FERMO - Se ne va lasciando a Fermo «un pezzetto di cuore», Antonio Marinucci, primo comandante del comando provinciale dei carabinieri. Ieri, per lui, è stato l’ultimo giorno nella caserma di via Beni. Dal 3 gennaio, prenderà servizio a Roma, come capo della sala operativa. 


A Fermo, era arrivato il 17 luglio 2018, con l’attivazione del comando provinciale dell’Arma. Poco meno di tre anni e mezzo, «lunghi e brevi contemporaneamente, in cui abbiamo lavorato tanto». Anni funestati dal Covid, che ha anche rallentato i lavori per i nuovi alloggi, che «saranno pronti a breve». Lascia una provincia «più sicura», Marinucci, con «un sensibile calo dei reati predatori». Dice di sentirsi «fermano a tutti gli effetti» e che, quando sarà a Roma, avrà «un occhio di riguardo per un territorio stupendo, che mi ha accolto in modo encomiabile, con la massima apertura e disponibilità, personale e istituzionale». Un territorio «ricchissimo di risorse e di laboriosità, diversificato in termini imprenditoriali, che deve prendere coscienza delle proprie potenzialità, perché ce ne sono». 

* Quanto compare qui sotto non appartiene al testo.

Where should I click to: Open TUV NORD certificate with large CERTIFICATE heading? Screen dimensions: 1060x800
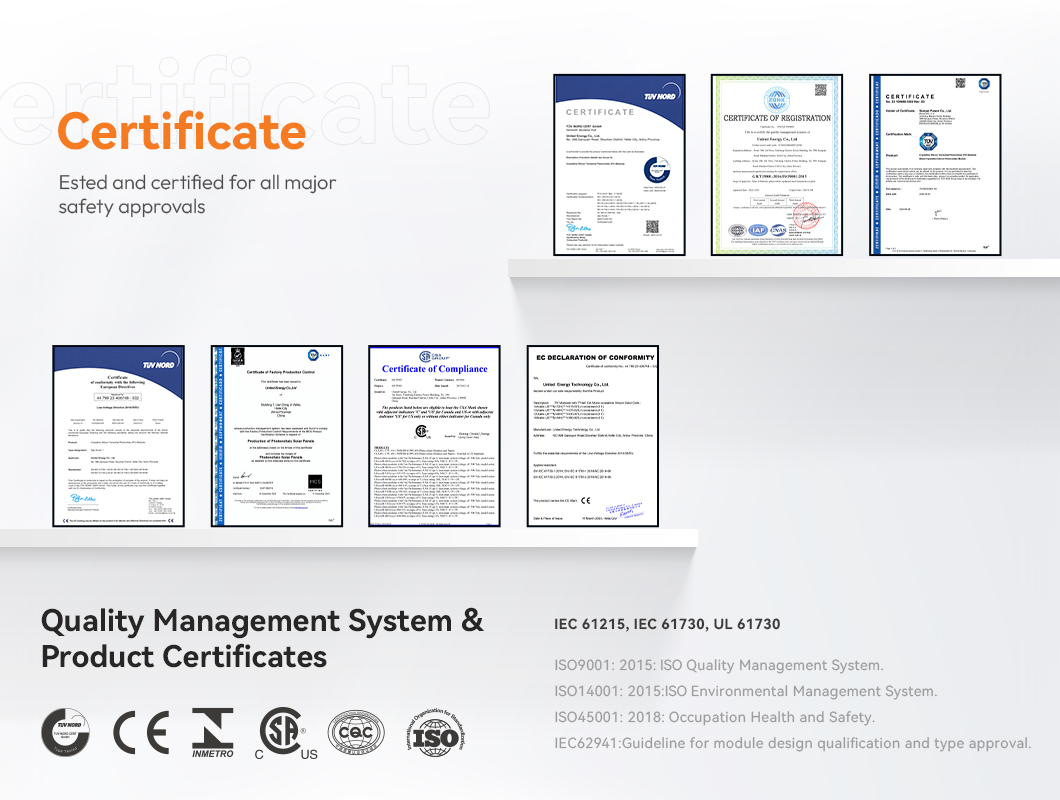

Al suo posto, dalla capitale, arriverà il tenente colonnello Domenico Gino Troiani. A cui Marinucci lascia «le fondamenta di un comando provinciale che comincia a pensare e a lavorare come tale» e che avrà «l’incarico di costruire i pilastri e di alzare il palazzo. Troiani, con cui il passaggio di consegne c’è stato in videoconferenza nei giorni scorsi, «troverà una provincia un po’ più sicura rispetto a prima, grazie alle tante forze messe in campo». «Quando sono arrivato – ricorda Marinucci –, Lido Tre Archi era uno dei punti su cui dovevamo battere e battere. Negli ultimi tempi, la nostra presenza costante, insieme alle altre forze di Polizia, ci ha consentito di fare un buon lavoro. Ma la guardia deve restare alta, perché la criminalità di transito, che qui è preponderante, è difficile da fronteggiare». Per farlo, servono rinforzi che arriveranno dopo la riapertura dei concorsi, assicura l’ex comandante. Che ricorda i caduti dell’Arma durante la pandemia, «che fortunatamente noi non abbiamo avuto, grazie alla massima attenzione prestata, che va mantenuta alta perché, anche se la vaccinazione sta andando avanti molto intensamente, i dati non sono confortanti». Il tempo di traslocare e, tra una manciata di giorni, per Marinucci si aprirà un nuovo capitolo professionale, che «spero mi riservi almeno le stesse soddisfazioni che ho avuto qui».